### Task requirements
A) Which factors does the text on operant conditioning say the approach does not rely on for predicting and influencing behavior? List all of them.
B) Transcribe the passage on operant conditioning word for word, from "Simply put, operant" down to "behavior is programmed.".
C) Continue the passage on operant conditioning, starting after its last sentence.

Simply put, operant conditioning refers to a systematic program of rewards and punishments to influence behavior or bring about desired behavior. Operant conditioning relies on two basic assumptions about human experience and psychology: (1) a particular act results in an experience that is a consequence of that act, and (2) the perceived quality of an act's consequence affects future behavior. In addition, a central idea of operant conditioning holds that the main influences on behavior are external—that is, it is in a person's external environment that his or her behavior is programmed.
The Harvard psychologist B.F. Skinner pioneered the field of behaviorism in the late 1930s and continued to contribute to it through the mid-1970s. Operant conditioning is one of the key concepts of this school of psychology. Skinner called his brand of conditioning “operant conditioning” to distinguish it from the conditioning theory developed by the Russian physiologist Ivan Pavlov, now referred to as “classical conditioning.” Classical conditioning primarily concerned itself with reflexive or unlearned behavior, such as the jerking of a knee upon being tapped with a hammer. In a famous experiment, Pavlov training dogs to salivate in expectation of food at the sound of a bell. Operant conditioning, however, deals with learned, not reflexive behavior; it works by reinforcing (rewarding) and punishing behavior based on the consequences it produces. Reinforcement is used to increase the probability that behavior will occur in the future, whereas punishment aims to decrease that probability. In addition, the process of removing reinforcement from an act is called extinction.
Organizational management literature often refers to operant conditioning as part of reinforcement theory and work behavior modification. Unlike other theories of management and motivation, operant conditioning does not rely on attitudes, beliefs, intentions, and motivation for predicting and influencing behavior, although Skinner
and other behaviorists do not suggest that these factors do not exist. Instead, they posit that these notions find their genesis in external conditions and reinforcement. Hence, organizational management theorists who adopt this approach look to external factors—the environment—to explain and influence behavior within the work place. For example, this approach to management views motivation as a product of workers' environments, not as an internal quality of each individual worker's psychological makeup. Therefore, employees are highly motivated whenever quality is reinforced with pay raises, promotions, and other conditions that employees find desirable.

### Available data
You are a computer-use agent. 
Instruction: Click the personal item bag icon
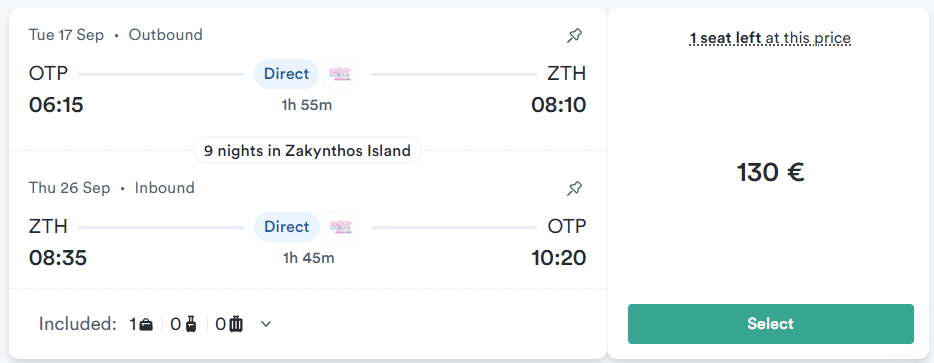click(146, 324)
--
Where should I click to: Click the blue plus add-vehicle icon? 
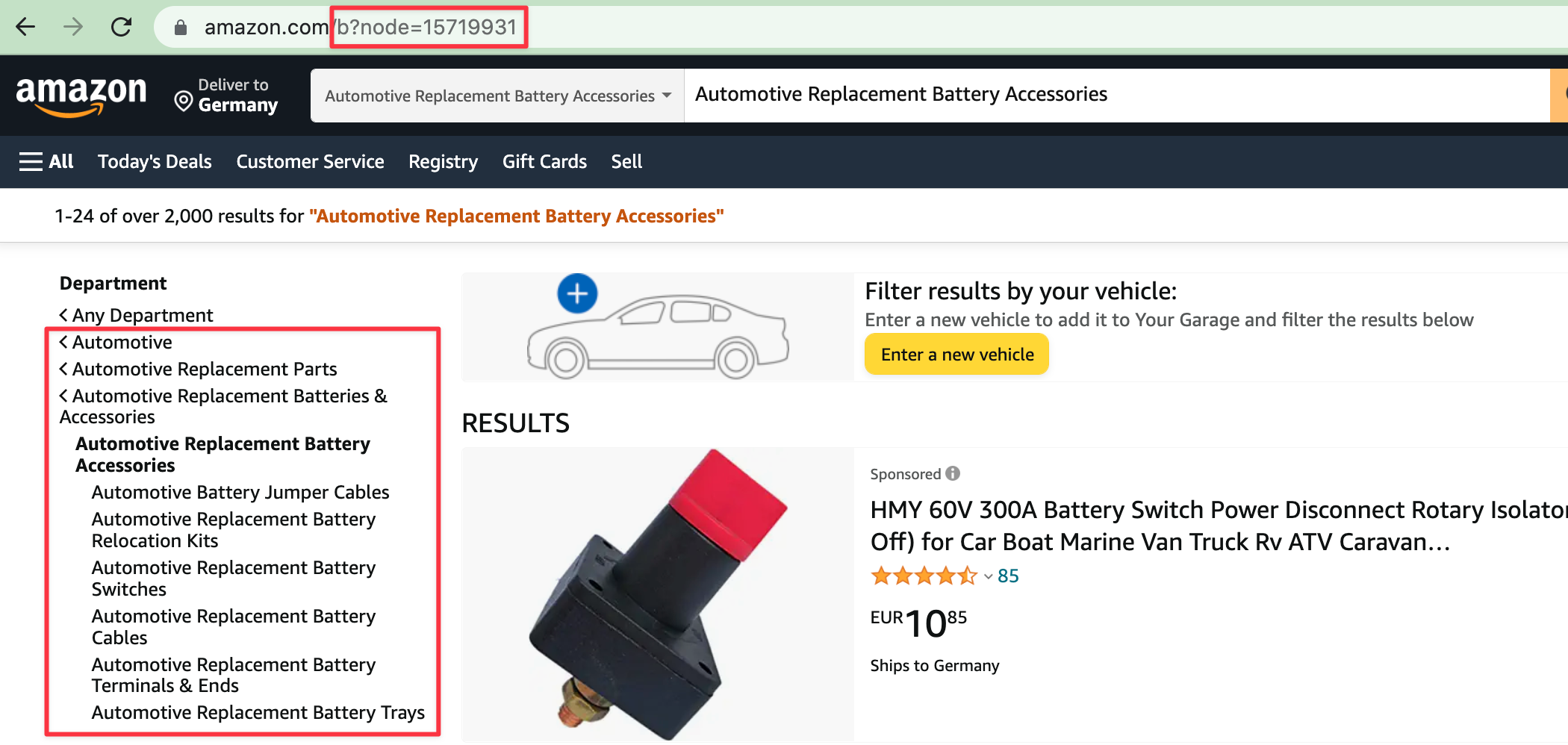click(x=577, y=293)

### Answers to the exercise
A) Attitudes, beliefs, intentions, and motivation.

B)
Simply put, operant conditioning refers to a systematic program of rewards and punishments to influence behavior or bring about desired behavior. Operant conditioning relies on two basic assumptions about human experience and psychology: (1) a particular act results in an experience that is a consequence of that act, and (2) the perceived quality of an act's consequence affects future behavior. In addition, a central idea of operant conditioning holds that the main influences on behavior are external—that is, it is in a person's external environment that his or her behavior is programmed.

C)
Since most of the behavior taking place in a business is learned rather than reflexive, operant conditioning can be applied to organizational management. Workers learn various kinds of behavior before and after joining a company, and they encounter a host of stimuli in a company setting that can cause them to behave in certain ways with certain consequences. These kinds of behaviors are rewarded and punished depending on their value to a company. The stimuli in the workplace include schedules, corporate structures, company policies, telephone calls, managers, and so on. The consequences of workplace behavior include approval or disapproval from managers and coworkers, promotions, demotions, pay increases, and so forth. When consequences are directly linked to certain kinds of behavior, they are contingent on these kinds of behavior. The classic example is touching a hot stove and experiencing the immediate consequence of being burned.
However, most consequences in a company are only partially contingent on the behavior (performance) of employees, and thus there are often entire networks of relationships between employee behavior and its consequences. These relationships are called schedules of reinforcement, and applying operant conditioning to the work place means controlling these schedules.
Reinforcement schedules are either continuous or intermittent (partial). Continuous reinforcement schedules are those situations in which every occurrence of an act is reinforced. In contrast, intermittent schedules are those situations in which only some instances of an act are reinforced. Continuous reinforcement schedules generally facilitate new learning or the acquisition of new skills at the fastest rate. New employees learning how to process customer orders, for example, will learn the proper procedure the fastest if they are reinforced every time they take an order correctly. However, if a continuous schedule is suspended outright after being implemented for any substantial period, the behavior being reinforced might stop altogether. In addition, after a certain kind of behavior has been learned, it will occur more often if reinforced intermittently. Hence, employees who have learned the proper procedure for taking customer orders have the greatest likelihood of continuing to do so correctly if managers adopt an intermittent schedule after the behavior has been learned.
Moreover, reinforcement can be positive (adding something new, such as a raise or a promotion) or negative (the removal of something from the work environment, such as constant supervision) after new employees demonstrate they have sufficiently learned their jobs. Negative reinforcement, however, should not be confused with punishment, which involves undesirable or aversive consequences and decreases the probability of an act being repeated. Negative reinforcement, rather, is a kind of a reward that removes constraints or other elements from the work environment to encourage employee behavior.
As Nelson and Quick reckon reward systems should have corresponding strategic significance to the organization. Strategically designed reward systems enable organizations to achieve the objectives of motivating behavior and encouraging further accomplishments among employees while advancing the core objectives of the organization at the same time. Managers who adopt a strategic approach in their positive reinforcement actions present employees with rewards that have long–term implications (such as training, educational programs, and awards that demonstrate recognition of achievements made by employees). For example, Marriott International annually honors its best twenty employees with the J. Willard Marriot Award of Excellence.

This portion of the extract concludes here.